Le thème de la fratrie n’est pas un grand thème littéraire (à l’exception des Frères Karamazov de Dostoïevski), mais il a inspiré quelques chefs-d’oeuvre au cinéma américain, notamment A l’est d’Eden d’Elia Kazan (la jalousie entre deux frères, qui révèle James Dean), la trilogie des Parrain de Francis F. Coppola (oncle de Jason Schwartzmann et père de Roman Coppola) ou récemment La nuit nous appartient de James Gray (la rivalité de deux frères, l’un policier, l’autre mafieux interprété par Joaquin Phoenix). Il est normal qu’un film sur la famille s’inscrive dans une filiation.Il n’est donc pas étonnant qu’A bord du Darjeeling limited rende hommage à ses maîtres pour mieux s’en démarquer.

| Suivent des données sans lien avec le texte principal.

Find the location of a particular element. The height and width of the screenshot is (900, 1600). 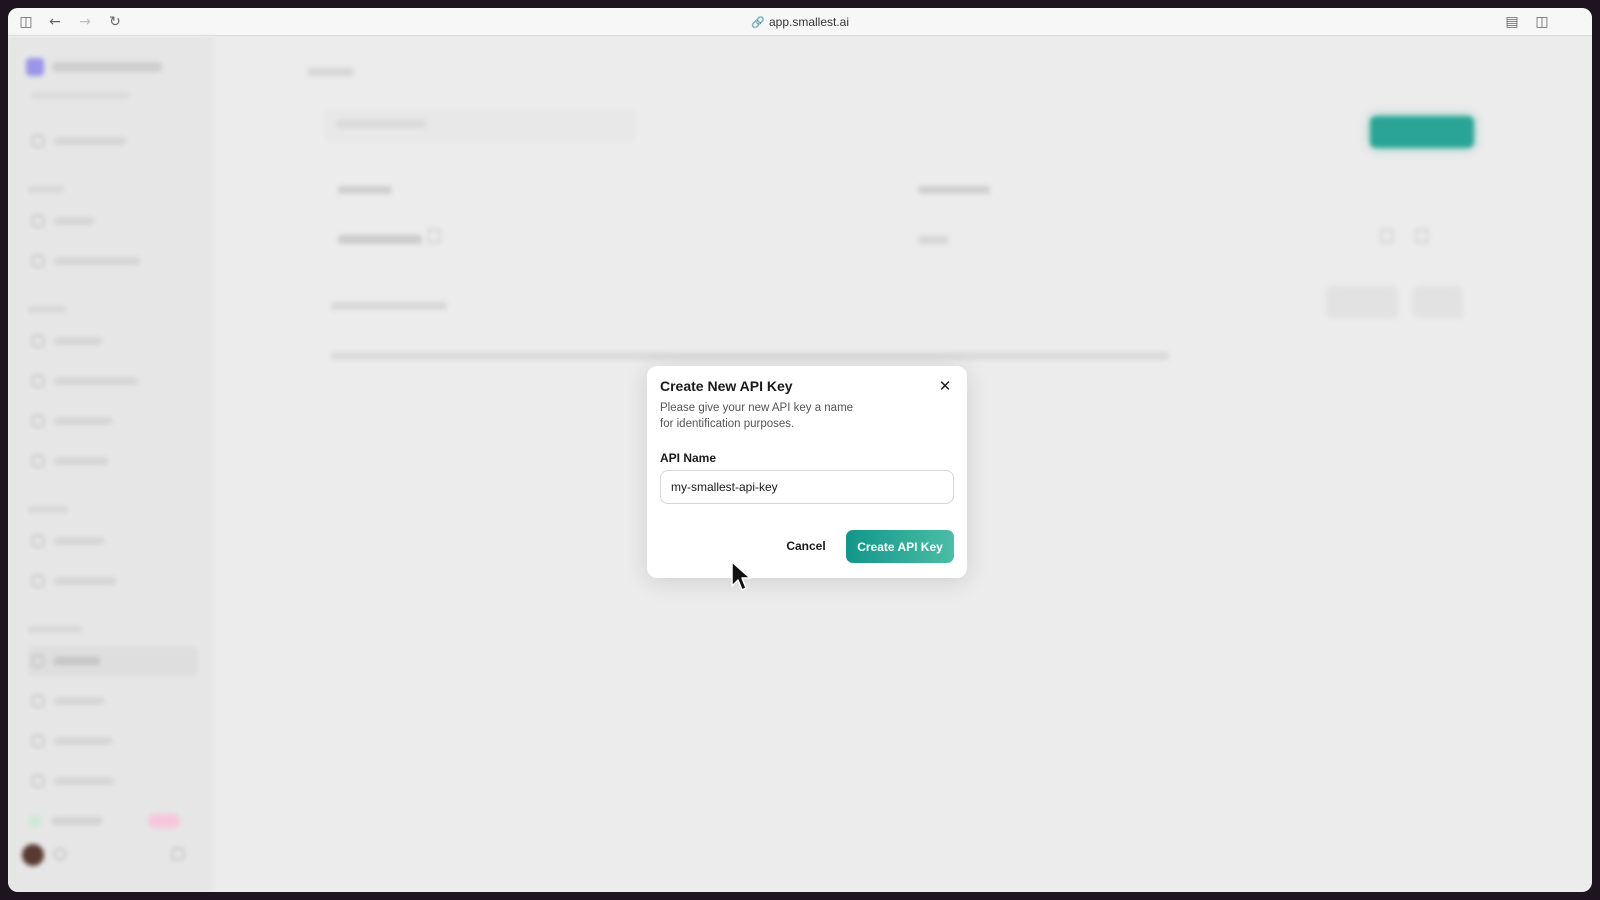

browser-toolbar: ◫ ← → ↻ 🔗 app.smallest.ai ▤ ◫ is located at coordinates (800, 22).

Trois frères (Owen Wilson, Adrien Brody et Jason Schwartzmann) sont réunis par l’aîné en Inde afin de retrouver leur mère (Anjelica Huston) qui les a abandonnés pour se dédier entièrement à une mission humanitaire. Les deux plus jeunes supportent difficilement l’autoritarisme du premier qui a réglé le voyage comme du papier à musique, conserve leurs passeports pour éviter qu’ils ne repartent en Amérique, et ne cesse de leur donner des ordres.

“Est-ce qu’on aurait pu être amis dans la vie” se demande l’aîné, alors que les trois frères n’ont plus grand chose à se dire. La réponse se trouve dans la très belle image de Robert D. Yeoman et les décors flamboyants tout en couleurs primaires, mais aussi dans cette scène charnière où les trois frères sont condamnés à quitter le train. Jason Schwartzmann se sépare alors de la belle indienne avec laquelle il était sorti. Il lui demande si ses yeux sont rouges à cause du gaz qu’il a répandu dans le wagon pour séparer ses frères. Elle lui répond que ce sont juste des larmes. Un homme qui apprend le pouvoir des larmes n’a pas perdu son voyage.